» Exercise instructions:
Format the lines from the one containing "How do I perform: Uncheck" through the one containing "point(378,200)" as a Markdown table with the columns Row and Line. Skip blank lines and omit the pictures.

» Raw records:
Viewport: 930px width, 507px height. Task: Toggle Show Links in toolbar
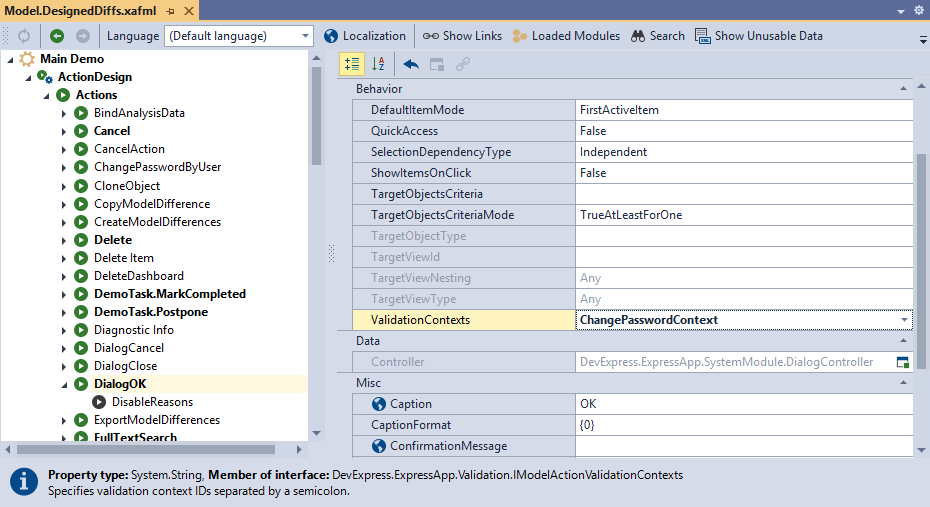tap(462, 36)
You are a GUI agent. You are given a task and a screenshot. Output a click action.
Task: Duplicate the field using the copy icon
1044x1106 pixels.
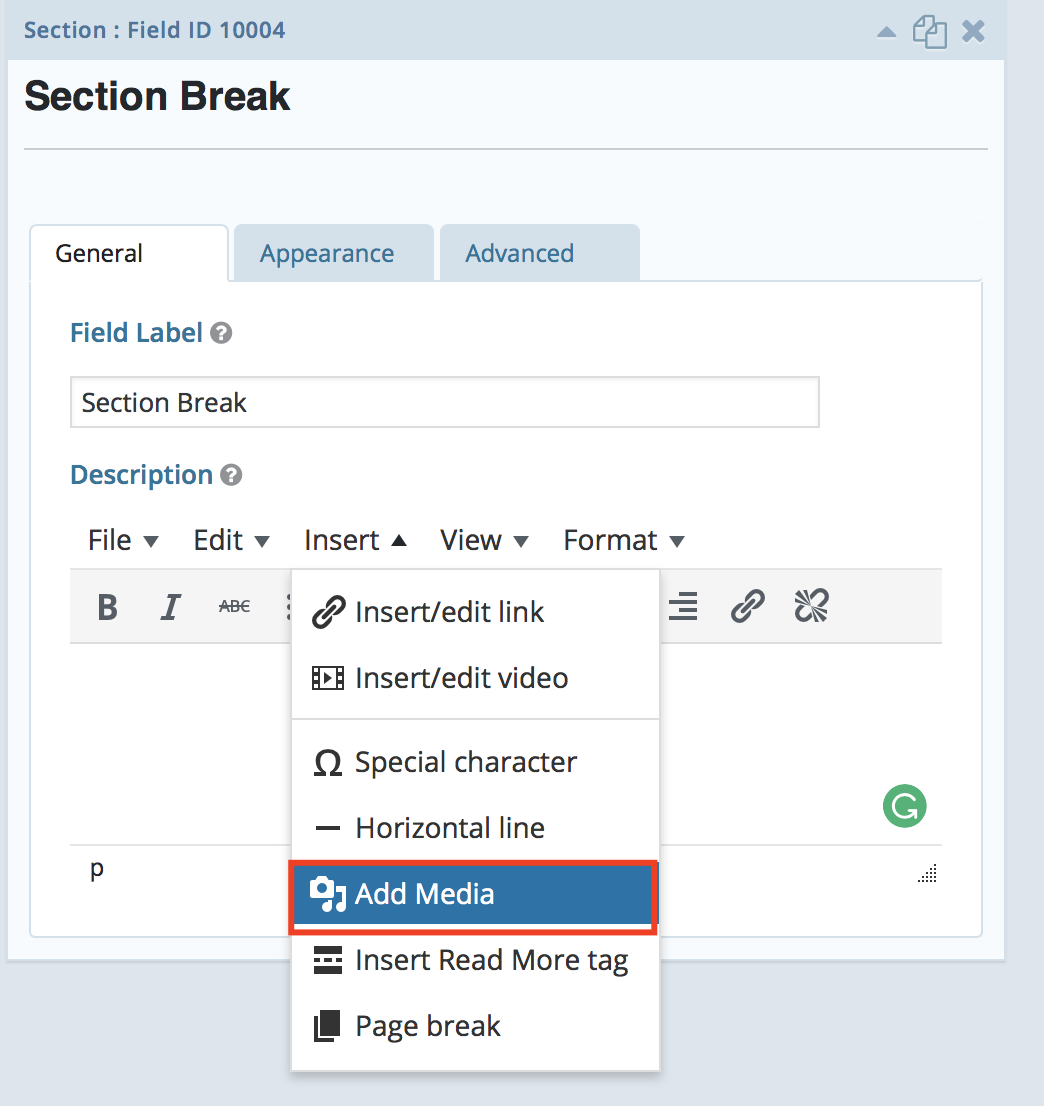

...

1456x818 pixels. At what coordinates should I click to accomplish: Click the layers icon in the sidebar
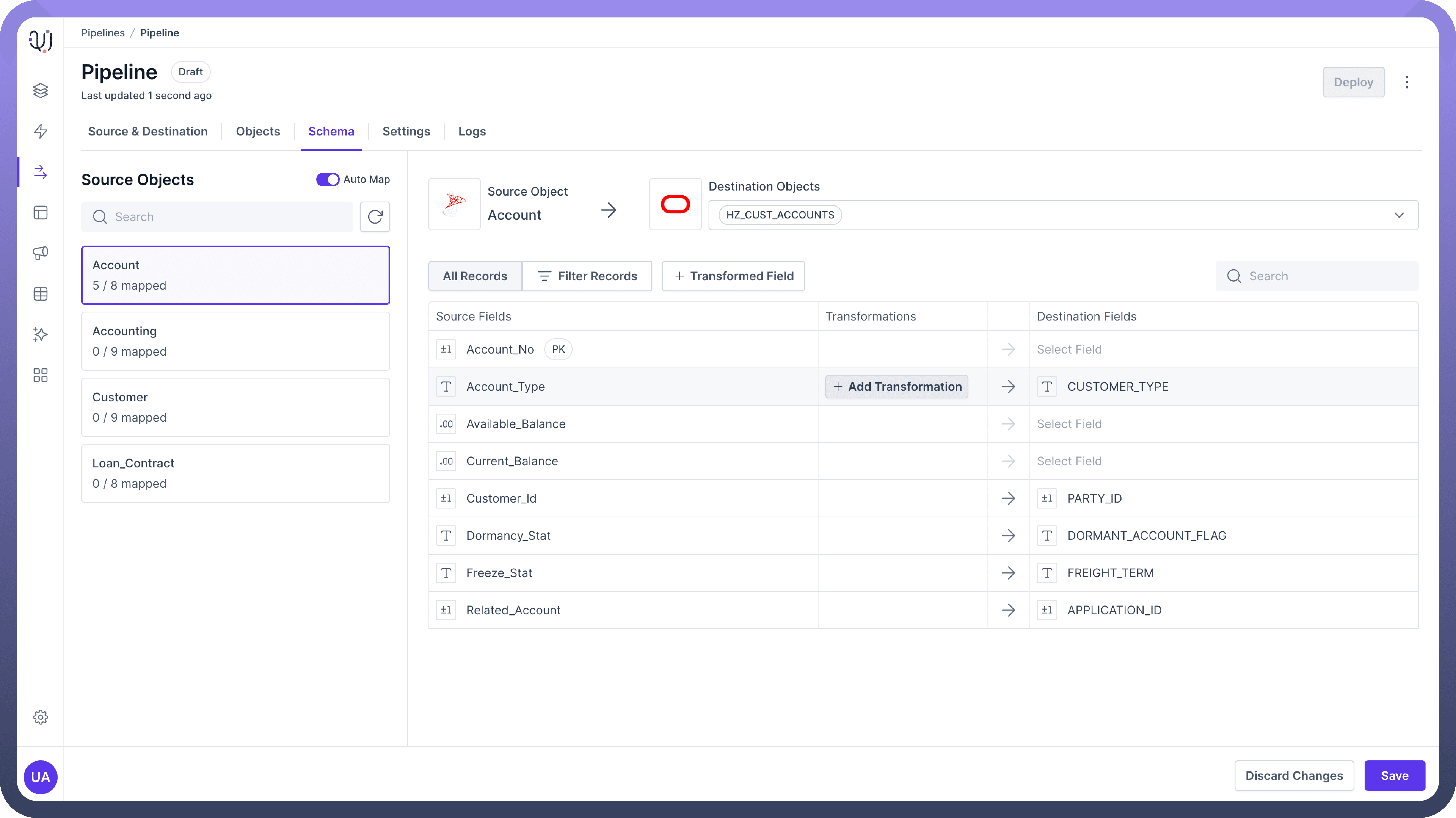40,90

==

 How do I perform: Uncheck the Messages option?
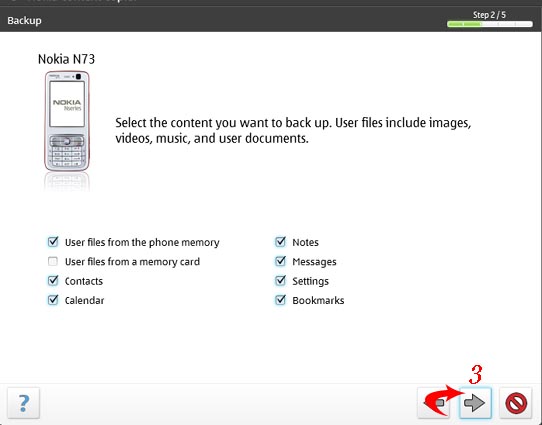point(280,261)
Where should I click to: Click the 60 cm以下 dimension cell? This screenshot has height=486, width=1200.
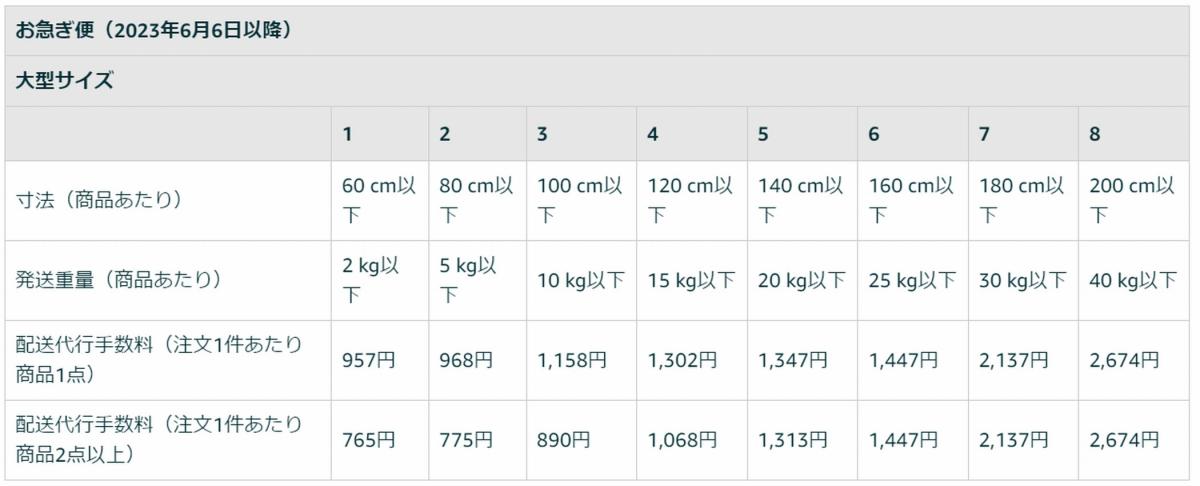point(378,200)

» Full answer:
| Row | Line |
|---|---|
| 1 |  How do I perform: Uncheck the Messages option? |
| 2 | point(280,261) |
| 3 | Where should I click to: Click the 60 cm以下 dimension cell? This screenshot has height=486, width=1200. |
| 4 | point(378,200) |